Factors maintaining CUDA dominance:
1. Ecosystem lock-in: 17 years of libraries, tutorials, Stack Overflow answers
2. PyTorch is CUDA-first: most operators tested primarily on CUDA
3. TensorRT-LLM: no equivalent on other platforms
4. NCCL: best multi-GPU communication library
5. Developer familiarity: most GPU programmers learned CUDA first
Factors eroding CUDA dominance:
1. AMD MI300X is hardware-competitive (192 GB HBM3, 5.3 TB/s)
2. ROCm/HIP can auto-translate most CUDA code
3. Cloud providers negotiating AMD GPU contracts (cost pressure)
4. Triton (OpenAI) compiles to both CUDA PTX and AMD AMDGPU ISA
5. llama.cpp proves Vulkan/Metal viable for inference
6. MLIR/StableHLO provide hardware-agnostic intermediate representations
Timeline estimate:
- 2024-2025: CUDA >90% of AI compute, AMD gaining in inference
- 2026-2028: CUDA ~80%, AMD ~15%, others ~5%
- Long term: hardware-agnostic compilers (Triton, XLA) may abstract away
the programming model, making the GPU ISA less relevant
Summary
CUDA dominates GPU computing for AI through a combination of hardware excellence and an unmatched software ecosystem.

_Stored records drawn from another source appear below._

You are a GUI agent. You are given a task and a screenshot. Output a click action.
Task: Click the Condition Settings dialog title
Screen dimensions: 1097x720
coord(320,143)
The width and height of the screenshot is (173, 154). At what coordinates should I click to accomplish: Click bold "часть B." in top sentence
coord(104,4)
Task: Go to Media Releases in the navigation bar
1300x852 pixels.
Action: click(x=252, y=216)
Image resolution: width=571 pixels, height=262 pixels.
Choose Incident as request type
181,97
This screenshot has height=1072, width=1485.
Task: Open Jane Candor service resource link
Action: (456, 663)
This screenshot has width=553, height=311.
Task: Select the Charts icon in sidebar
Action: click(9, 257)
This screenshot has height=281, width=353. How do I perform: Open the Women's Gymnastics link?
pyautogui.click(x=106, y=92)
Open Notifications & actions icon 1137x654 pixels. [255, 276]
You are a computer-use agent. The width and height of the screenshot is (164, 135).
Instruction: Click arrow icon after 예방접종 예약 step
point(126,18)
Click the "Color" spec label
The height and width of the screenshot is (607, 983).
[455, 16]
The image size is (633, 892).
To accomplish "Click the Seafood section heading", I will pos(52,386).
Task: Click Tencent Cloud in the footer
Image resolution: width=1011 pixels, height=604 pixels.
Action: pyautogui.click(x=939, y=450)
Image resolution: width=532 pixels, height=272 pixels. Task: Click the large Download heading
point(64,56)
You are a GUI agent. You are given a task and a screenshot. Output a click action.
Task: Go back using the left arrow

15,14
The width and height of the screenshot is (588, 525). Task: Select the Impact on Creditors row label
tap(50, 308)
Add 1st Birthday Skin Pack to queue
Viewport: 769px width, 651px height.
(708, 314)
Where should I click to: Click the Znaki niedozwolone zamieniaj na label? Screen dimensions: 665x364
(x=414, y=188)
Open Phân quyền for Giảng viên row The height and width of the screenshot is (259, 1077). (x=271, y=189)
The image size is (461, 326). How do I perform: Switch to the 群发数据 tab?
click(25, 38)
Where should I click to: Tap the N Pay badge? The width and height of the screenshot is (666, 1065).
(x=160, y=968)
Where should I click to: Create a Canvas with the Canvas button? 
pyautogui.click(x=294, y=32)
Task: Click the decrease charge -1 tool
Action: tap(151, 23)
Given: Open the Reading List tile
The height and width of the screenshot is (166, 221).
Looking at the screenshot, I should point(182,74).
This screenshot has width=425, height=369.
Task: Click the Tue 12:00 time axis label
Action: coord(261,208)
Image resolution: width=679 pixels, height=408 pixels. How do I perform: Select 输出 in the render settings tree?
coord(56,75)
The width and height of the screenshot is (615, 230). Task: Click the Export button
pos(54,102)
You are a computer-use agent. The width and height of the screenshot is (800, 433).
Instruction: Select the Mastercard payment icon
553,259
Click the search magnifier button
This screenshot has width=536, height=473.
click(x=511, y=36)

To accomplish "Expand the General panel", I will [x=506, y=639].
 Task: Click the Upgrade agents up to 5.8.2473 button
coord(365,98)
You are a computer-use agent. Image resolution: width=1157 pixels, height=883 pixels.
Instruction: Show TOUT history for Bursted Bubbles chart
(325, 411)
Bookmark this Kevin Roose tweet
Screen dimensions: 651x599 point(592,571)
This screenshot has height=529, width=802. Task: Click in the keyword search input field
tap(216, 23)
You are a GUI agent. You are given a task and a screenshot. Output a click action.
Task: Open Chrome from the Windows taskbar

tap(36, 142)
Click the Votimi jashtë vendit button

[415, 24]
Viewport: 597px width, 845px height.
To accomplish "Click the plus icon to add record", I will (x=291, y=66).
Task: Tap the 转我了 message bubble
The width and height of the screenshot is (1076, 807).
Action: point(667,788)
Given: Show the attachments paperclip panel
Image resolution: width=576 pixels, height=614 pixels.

ROCm/HIP is the closest competitor, providing 85-95% of CUDA performance with good library coverage and a source-level compatibility layer. Metal provides functional local inference on Apple Silicon but lacks the throughput for production serving. Vulkan offers universal portability at 55-70% of native performance. SYCL provides a clean programming abstraction but lacks ecosystem depth. For production AI workloads today, CUDA remains the default choice, with ROCm as a viable alternative for AMD datacenter GPUs. The long-term trend points toward hardware-agnostic compiler frameworks (Triton, XLA, MLIR) that abstract the programming model, potentially reducing CUDA’s ecosystem advantage.